Finding the partial derivatives for ...

[OrangeOne]

f(x,y)= arctan(y/x)

Im familiar with "outer" and "inner" derivates and usually know how to work them. I also know that the derivative of arctan = 1/(1+x^2)

so i get

f'x= 1/(1+x^2) * (y/x) * ??

What is the x-derivative of y/x ?

I also cannot seem to find the partial derivates to:

f(x,y)= (x+y)/(x-y)

Help would be highly appreciated...

 

[galactus]

The first one, y is a constant because we are differentiating w.r.t x.

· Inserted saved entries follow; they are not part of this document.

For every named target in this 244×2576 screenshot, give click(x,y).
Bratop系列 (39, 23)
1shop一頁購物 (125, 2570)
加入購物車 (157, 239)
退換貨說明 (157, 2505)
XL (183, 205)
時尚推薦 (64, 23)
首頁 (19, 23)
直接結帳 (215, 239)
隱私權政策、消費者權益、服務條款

Say $\displaystyle z=tan^{-1}(\frac{y}{x})$

Let $\displaystyle u=\frac{y}{x}$

$\displaystyle tan^{-1}(u)$

Then, $\displaystyle \frac{dz}{dx}=\frac{dz}{du}\cdot \frac{du}{dx}$

$\displaystyle \frac{dz}{du}=\frac{1}{u^{2}+1}$

$\displaystyle \frac{du}{dx}=\frac{-y}{x^{2}}$

So, $\displaystyle \frac{dz}{du}\cdot \frac{du}{dx}=\frac{1}{u^{2}+1}\cdot \frac{-y}{x^{2}}=\frac{-y}{(u^{2}+1)x^{2}}$

Now, sub $\displaystyle u=\frac{y}{x}$ back in:

$\displaystyle \frac{-y}{((\frac{y}{x})^{2}+1)x^{2}}=\frac{-y}{x^{2}+y^{2}}$

See there?. Does that help?.

 

[OrangeOne]

Thanks, that cleared up a lot.

I also found the solution to
f(x,y)= (x+y)/(x-y)

However, Im now working with the chain rule and already having problems solving this one:

f(x,y)= e^((x^2)*y)) + xy
u(t)= f(cos t,sin t)

Determine u(t) and u'(t)